Não há discriminação entre nacionais, nem restrição injustificada ao investimento. Trata-se de uma fundada

exigência legal do poder público português a quem pretenda operar na atividade da comunicação social em

Portugal.

Finalmente, não faz sentido repudiar a norma por esta criar uma obrigação mais exigente do que as

aplicáveis à generalidade das atividades, designadamente às sociedades abertas admitidas à cotação em

mercado de capitais. É que o sector da comunicação social é muito particular no seu conteúdo, características

e sobretudo importância na sociedade e condições de funcionamento da democracia e da esfera pública.
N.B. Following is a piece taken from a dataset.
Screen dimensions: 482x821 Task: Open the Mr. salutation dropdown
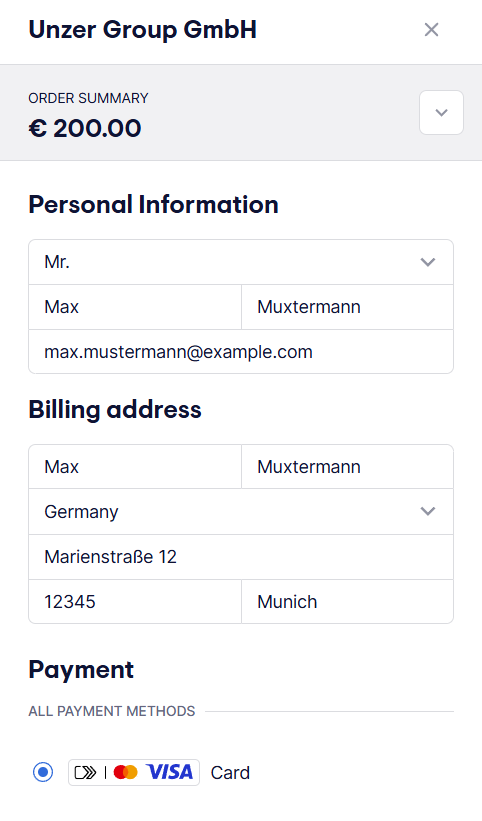(x=241, y=262)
Adicionalmente considero que o sentido da expressão «divulgação genérica» do artigo 38.º, n.º 3, não

inviabiliza a norma do projeto de lei que prevê a obrigação de transparência sobre as pessoas individuais. O

dever de divulgação genérica deve ser material, ou seja, independentemente da natureza coletiva ou individual

do titular e independentemente de os titulares individuais interporem sociedades comerciais ou outros veículos

de investimento. O caráter genérico da divulgação deve prender-se com a quantidade de informação

disponibilizada e o modo de divulgação utilizado, mas não pode deixar de identificar o titular pois assim a

norma constitucional não seria materialmente cumprida.